In Boston, the imposition of new taxes on established imports instantly politicized the waterfront and, with it, Boston's relationship with the mother country. Within a matter of weeks, the customs officials, the Royal Navy and the tax collectors who patrolled the wharfs and jetties metamorphosed from an irksome but necessary bureaucracy to the aggressive arm of a foreign government. The British Empire imperceptibly shifted from an enterprise of which Boston was a part to something approaching an oppressive, occupying force. On a more psychological level, the taxing of those consumer goods which had connected Boston with Britain, which had made Massachusetts part of the Georgian world, also undermined an important component of their imperial identity as Britons. That consumer bond across the Atlantic - drinking from the same ceramics, wearing the same silks, reading the same novels - was under fiscal assault by the British government. And the response of Boston was to strike back at precisely that 'empire of goods' which had so Anglicized their city.
The Townshend duties sparked a wave of non-consumption and 'non-importation' activism which stressed frugality and asceticism as the only means to make London mend its ways. Lists were drawn up of superfluous consumer goods - ceramics, furniture, clocks, draperies and finery - which any righteous Boston citizen should have the moral purpose to resist. With smart political acumen, Samuel Adams called upon Boston's Puritan heritage to encourage his compatriots to deny themselves the 'baubles of Britain'. The language of commerce was shifting: what had once connected the Americans with the greatest trading nation of the world, in peaceable and prosperous union, was now regarded as a luxurious, corrupting self-indulgence.
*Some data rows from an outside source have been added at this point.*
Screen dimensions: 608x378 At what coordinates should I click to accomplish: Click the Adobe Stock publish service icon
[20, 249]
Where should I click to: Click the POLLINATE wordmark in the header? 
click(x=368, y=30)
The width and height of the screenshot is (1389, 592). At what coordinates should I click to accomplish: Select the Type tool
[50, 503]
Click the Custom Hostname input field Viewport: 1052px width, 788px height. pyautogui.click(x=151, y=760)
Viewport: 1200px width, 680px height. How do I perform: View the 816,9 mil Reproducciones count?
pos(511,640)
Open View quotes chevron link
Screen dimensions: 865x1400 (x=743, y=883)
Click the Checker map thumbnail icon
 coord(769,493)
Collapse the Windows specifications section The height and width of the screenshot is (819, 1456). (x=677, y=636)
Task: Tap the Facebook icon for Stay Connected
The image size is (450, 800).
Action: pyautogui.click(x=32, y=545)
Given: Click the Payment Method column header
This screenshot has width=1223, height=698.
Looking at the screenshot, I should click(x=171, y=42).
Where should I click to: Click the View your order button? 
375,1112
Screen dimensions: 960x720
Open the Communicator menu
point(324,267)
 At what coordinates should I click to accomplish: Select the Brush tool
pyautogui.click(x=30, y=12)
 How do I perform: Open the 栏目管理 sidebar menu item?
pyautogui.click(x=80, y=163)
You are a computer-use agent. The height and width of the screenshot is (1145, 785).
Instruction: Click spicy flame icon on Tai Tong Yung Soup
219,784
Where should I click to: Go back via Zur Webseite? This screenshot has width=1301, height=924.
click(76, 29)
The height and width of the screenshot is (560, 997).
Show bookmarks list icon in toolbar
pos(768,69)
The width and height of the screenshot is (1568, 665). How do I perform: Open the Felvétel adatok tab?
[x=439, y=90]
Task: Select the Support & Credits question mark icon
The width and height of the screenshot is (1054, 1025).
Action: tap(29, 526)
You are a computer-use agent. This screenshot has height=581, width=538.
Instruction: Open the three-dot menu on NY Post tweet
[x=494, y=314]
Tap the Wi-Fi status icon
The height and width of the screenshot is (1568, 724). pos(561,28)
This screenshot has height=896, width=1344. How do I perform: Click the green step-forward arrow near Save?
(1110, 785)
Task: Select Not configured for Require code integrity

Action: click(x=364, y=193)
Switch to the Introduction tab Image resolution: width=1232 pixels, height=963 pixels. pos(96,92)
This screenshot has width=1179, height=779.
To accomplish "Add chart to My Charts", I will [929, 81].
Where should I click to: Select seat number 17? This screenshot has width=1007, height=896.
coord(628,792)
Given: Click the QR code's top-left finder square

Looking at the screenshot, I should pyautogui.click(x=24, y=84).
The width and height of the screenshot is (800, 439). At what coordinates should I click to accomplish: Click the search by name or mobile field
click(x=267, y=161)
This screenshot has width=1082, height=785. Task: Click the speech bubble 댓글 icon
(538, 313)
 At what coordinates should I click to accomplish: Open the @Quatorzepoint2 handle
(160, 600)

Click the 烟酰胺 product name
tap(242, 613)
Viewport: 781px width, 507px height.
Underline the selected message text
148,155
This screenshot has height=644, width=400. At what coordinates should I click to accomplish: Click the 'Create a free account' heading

Even the House of Hancock, the leading trading family of North America, was forced into backing the boycott. After the death of Thomas Hancock in 1764 the business had passed into the hands of his nephew, the raffish but shrewd John Hancock, who wisely thought it best to ally himself with Samuel Adams and the Boston Caucus rather than suffer the fate of a Thomas Hutchinson. 'It is surprising to me that so many attempts are made on your side to Cramp our Trade, new Duties every day increasing,' he wrote in ostentatious protest to his London associate in 1767. 'In short we are in a fair way of being Ruin'd. We have nothing to do but unite and come under a Solemn agreement to stop importing any goods from England.'79
In 1767, public virtue not private consumption became the touchstone of patriotism. In December the Boston Town Meeting instructed its representatives in the general assembly to acknowledge its fears over 'the distressed Circumstances of this Town, by means of the amazing growth of Luxury, and the Embarrassments of our Trade; and having also the strongest apprehensions that our invaluable Rights and Liberties as Men and British Subjects, are greatly affected by a late Act of the British Parliament'; they urged their representatives 'to encourage a spirit of Industry and Frugality among the People'.80 Above all, that meant an end to tea. The drink that had defined a shared British sensibility and became a template for manners was now demonized as a symbol of enslavement and luxury. The students of Harvard College vowed to abstain; the coffee-houses served up all sorts of new, revolting non-tea concoctions. But it was the women of Boston, having once brewed the pot, sieved the tea and poured the milk, who placed themselves at the forefront of this consumer boycott. They wrote to the newspapers, created trouble in shops selling tea, circulated lists of importing merchants, and urged the city's menfolk to show the same kind of reserve in the tavern that they themselves were exhibiting at the tea table.81
The response of the British authorities to such commercial disobedience was not subtle. 'On Friday, September 30th, 1768, the ships of WAR, armed Schooners, Transports, etc. Came up the Harbour and Anchored round the TOWN: their Cannon loaded, a Spring on their Cables, as for a regular Siege,' recounted the North End silversmith Paul Revere. 'At noon on Saturday, October the 1st the fourteenth and twenty-ninth Regiments, a detachment from the 59th Regiment and Train of Artillery, with two pieces of Cannon, landed on the Long Wharf; then Formed and Marched with insolent Parade, Drums beating, Fifes playing, and Colours flying, up King Street.'82 Revere went on to craft a very precise little silver engraving depicting the troops processing up the Long Wharf, the warships bobbing in the harbour and 'the city on the hill' looking every inch the godly bastion under attack from a tyrannical empire.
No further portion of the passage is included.